A COUNCILLOR who supported protestors opposing a waste plant has resigned citing work commitments.

Colin Durham, of Ynysddu, was elected in 2012 and recently represented the Lower Sirhowy Valley Residents Group in their fight against a proposed recycling plant at Nine Mile Point, Cwmfelinfach.

The campaign was led by ward councillors with over 100 residents protesting at a Penallta House committee, where the planning permission was granted on December 9.

But Mr Durham has said balancing his full-time job as an engineer and supporting the 'residents fight' became an 'impossible task'.

"The time and dedication needed reading and researching planning applications, planning laws and procedure and meeting with residents/ local bodies is immense," he added.

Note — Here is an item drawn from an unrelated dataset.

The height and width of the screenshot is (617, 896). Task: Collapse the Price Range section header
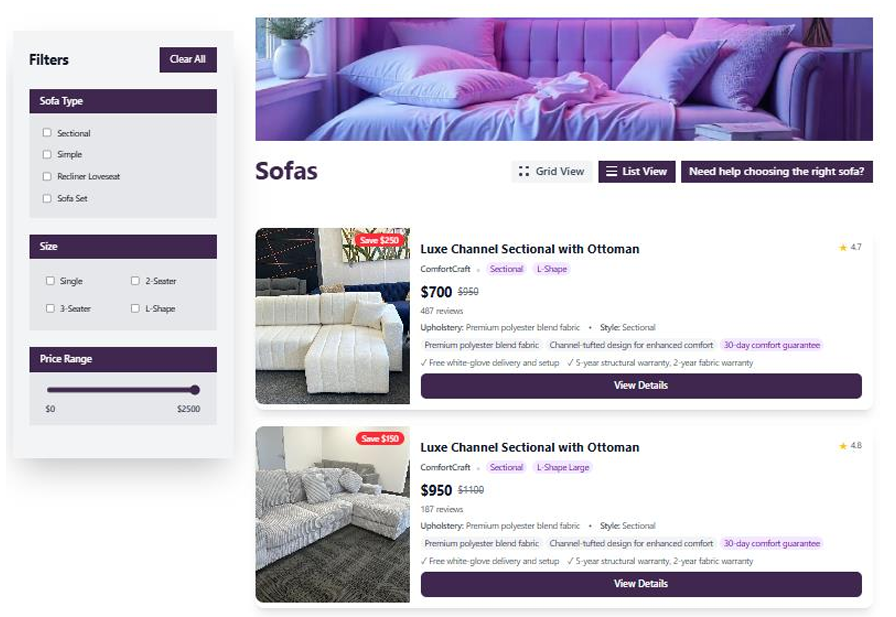[123, 359]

“When I stood for councillor, I was at the time employed on a part-time basis, but I recently found I was not able to support my colleagues in a manner to be expected from a fellow representative, or local residents.”

Mr Durham recalled his involvement in the Ynysddu flood prevention scheme and maintaining local services as 'instructive and fulfilling' parts of the role but noted the organisation of local authority as a major reason for his resignation.

He said that when meetings are timetabled around 5pm, or during 'normal working day' hours, councillors in full time employment have to 'obtain time off, arrive late, or not attend'.

“It would appear, as I have experienced, a councillor needs to be, unemployed, part time working, retired, self-employed or employed by a philanthropic employer to take on and function efficiently in the role of councillor," he added.

“This is not conducive to a good decision making process.”

Mr Durham claimed that his decision was also based around 'supporting his family' in the 'likely event' of being deselected due to Welsh Government reorganization plans, leading to a 'vast reduction in councillor numbers'.

Reflecting on the Nine Mile Point planning application, he was also surprised at the 'apparent disregard of local residents feelings' and 'elected councillors hiding behind planning laws and procedures', he said.

Cllr Jan Jones, of Ynysddu Ward, said of Mr Durham. "He has been a very good councillor, has done everything that has been asked of him and been there for the people of the valley.

“I’m very sad that he couldn’t continue to the end of his term but work commitments had made it very difficult for him to carry on.”

Cllr Keith Reynolds, leader of the council, confirmed Mr Durham had submitted his resignation.

He said: “I would like to thank Colin for his valuable contribution to the council since his election in 2012 and for his work representing the communities within the Ynysddu ward.

“We respect his decision and acknowledge that being a councillor is a demanding and challenging role which is often difficult to juggle alongside other commitments.”

Mr Durham added: “I do not believe any councillor that has any form of full time employment, in any type of field, can justify representing their local electors satisfactorily.

“Being a local councillor, I have found out, is a full time job in itself.”

A council spokesman confirmed the ward vacancy will be “formally advertised in due course”.